=== Exercise directions ===
Could you please output only the lines from the one holding "The height and" through the end of the listing below, exactly as written and without pictures?

=== Materials provided ===
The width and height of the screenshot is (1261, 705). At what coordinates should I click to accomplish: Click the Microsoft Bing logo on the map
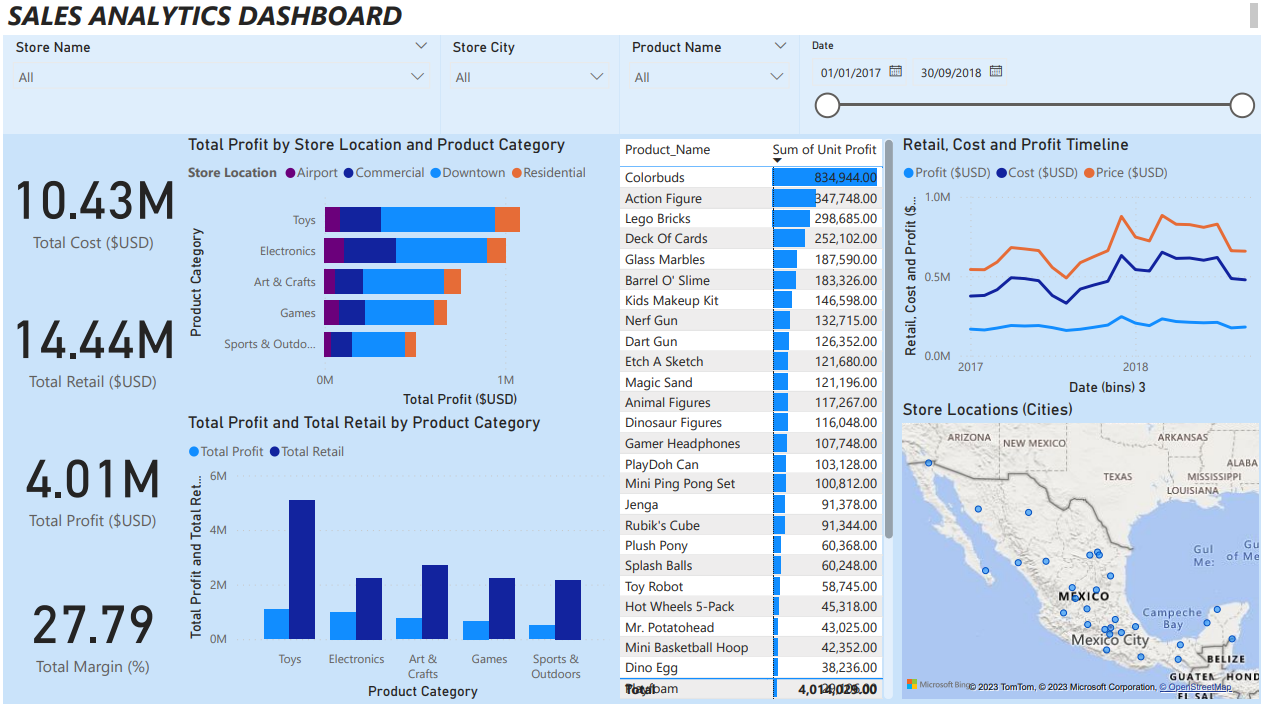[x=912, y=684]

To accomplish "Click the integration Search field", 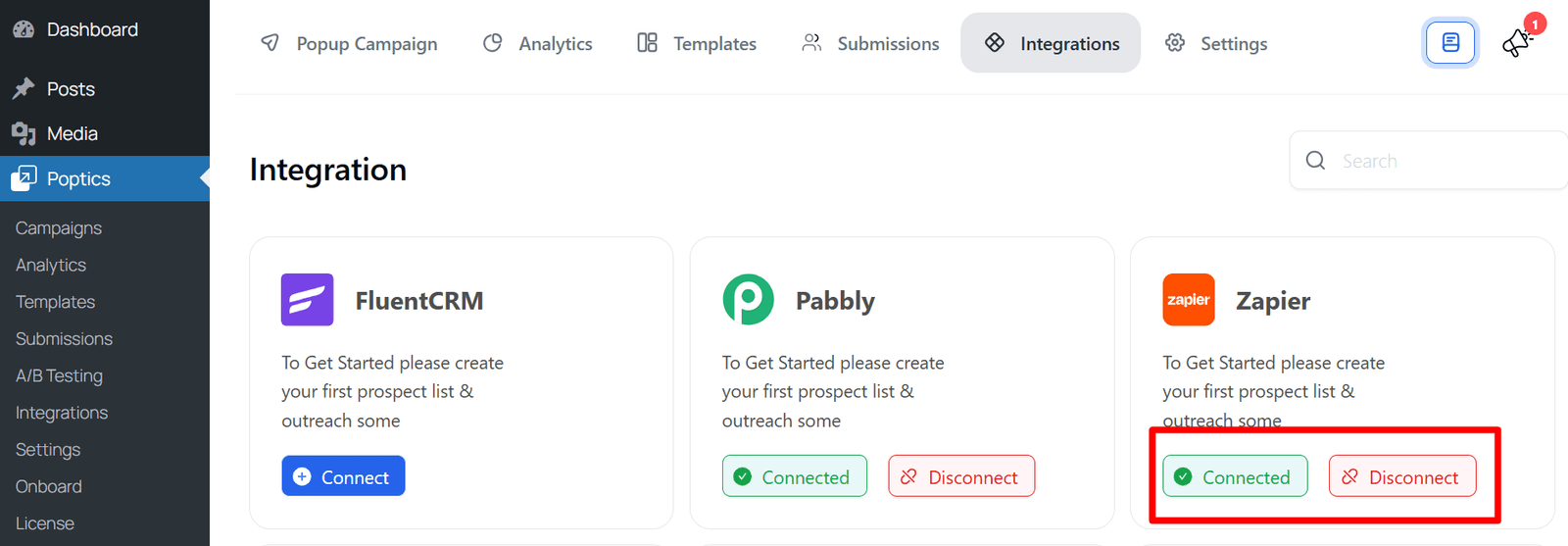I will [x=1441, y=161].
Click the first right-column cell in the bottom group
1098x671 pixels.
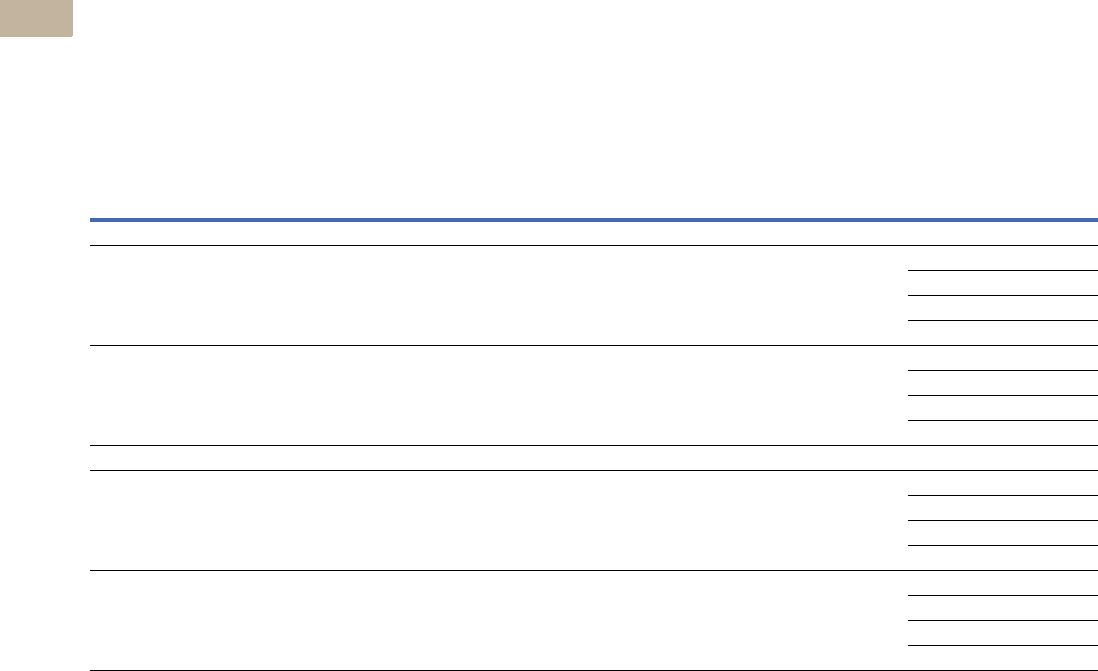(x=1003, y=583)
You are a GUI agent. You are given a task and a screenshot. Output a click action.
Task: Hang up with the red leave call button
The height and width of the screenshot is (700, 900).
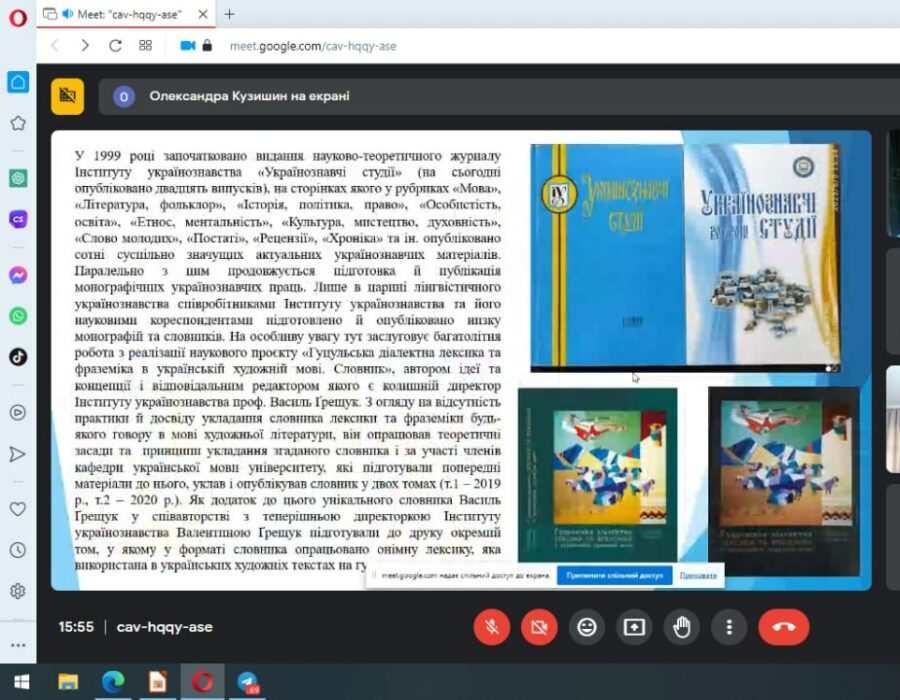tap(783, 627)
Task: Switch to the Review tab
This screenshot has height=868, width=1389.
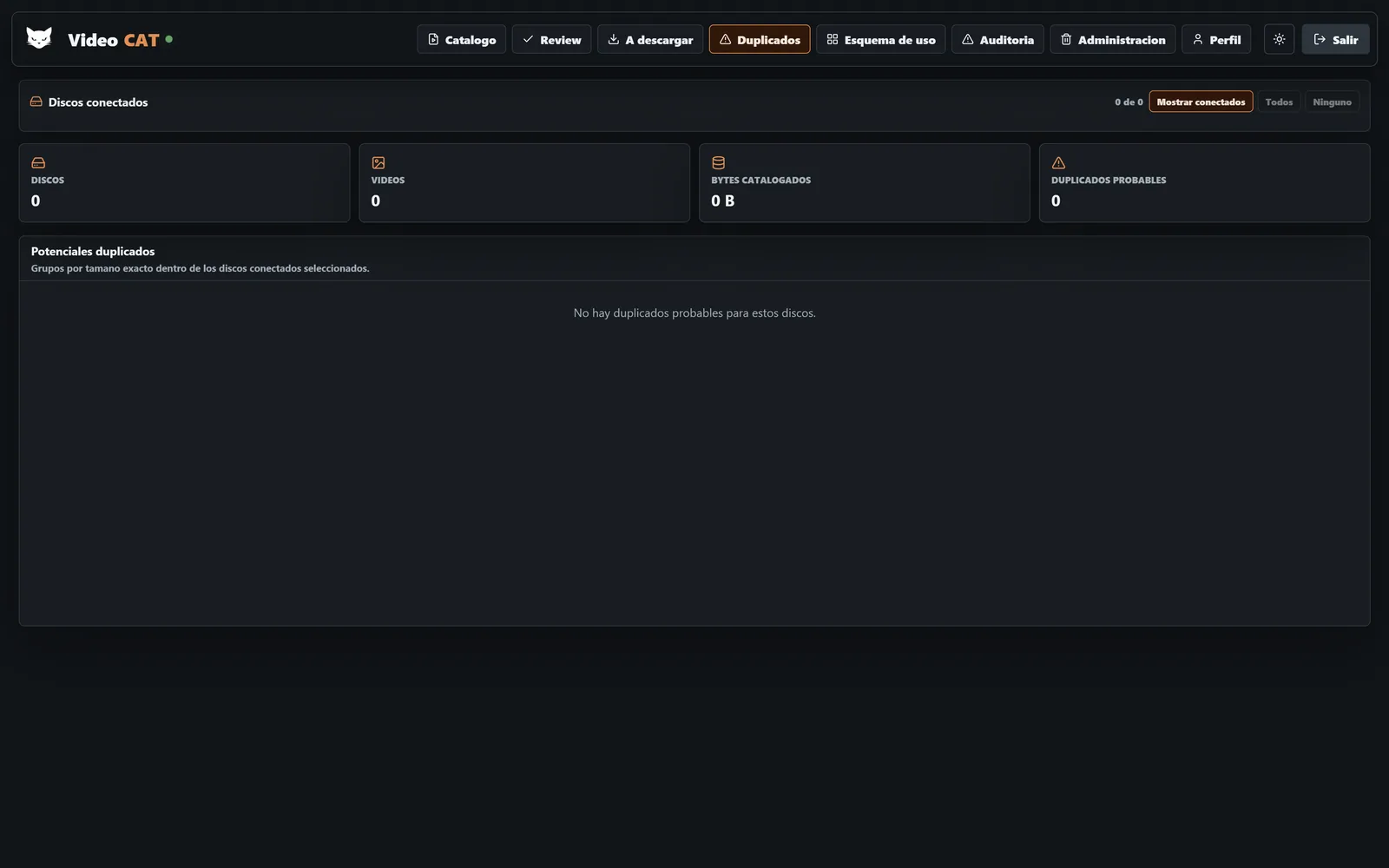Action: click(x=551, y=39)
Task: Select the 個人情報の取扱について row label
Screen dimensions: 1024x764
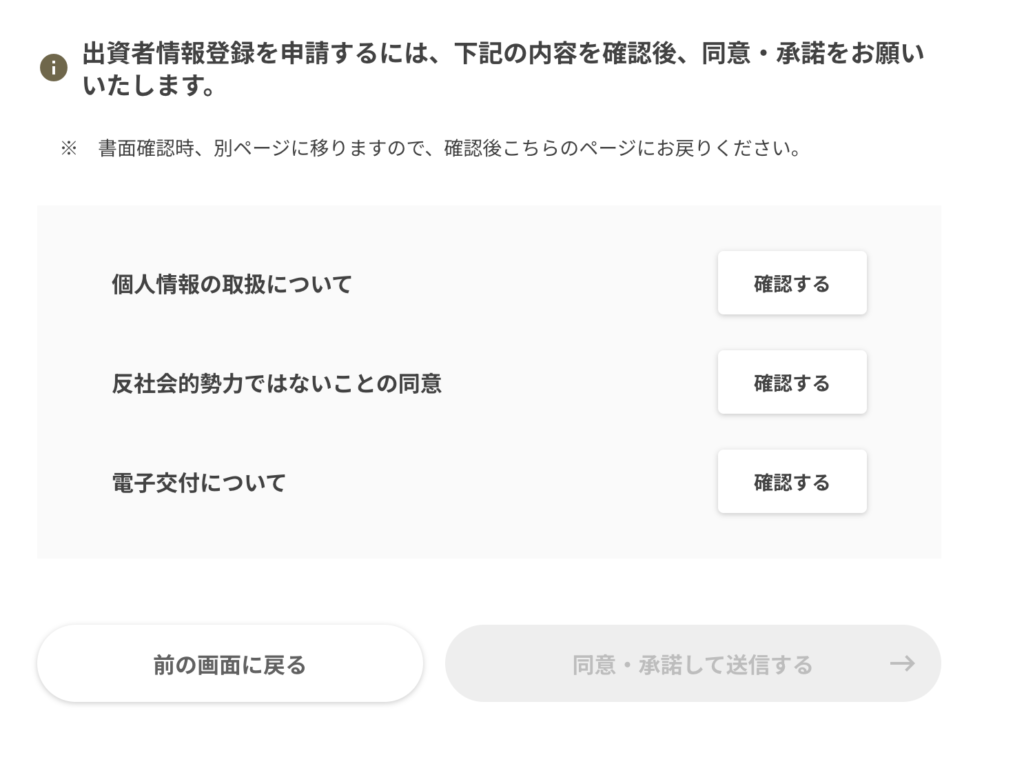Action: click(x=232, y=285)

=== Response to this exercise ===
The height and width of the screenshot is (700, 900).
tap(783, 627)
Task: Switch to the Review tab
This screenshot has height=868, width=1389.
Action: click(x=551, y=39)
Task: Select the 個人情報の取扱について row label
Screen dimensions: 1024x764
Action: click(x=232, y=285)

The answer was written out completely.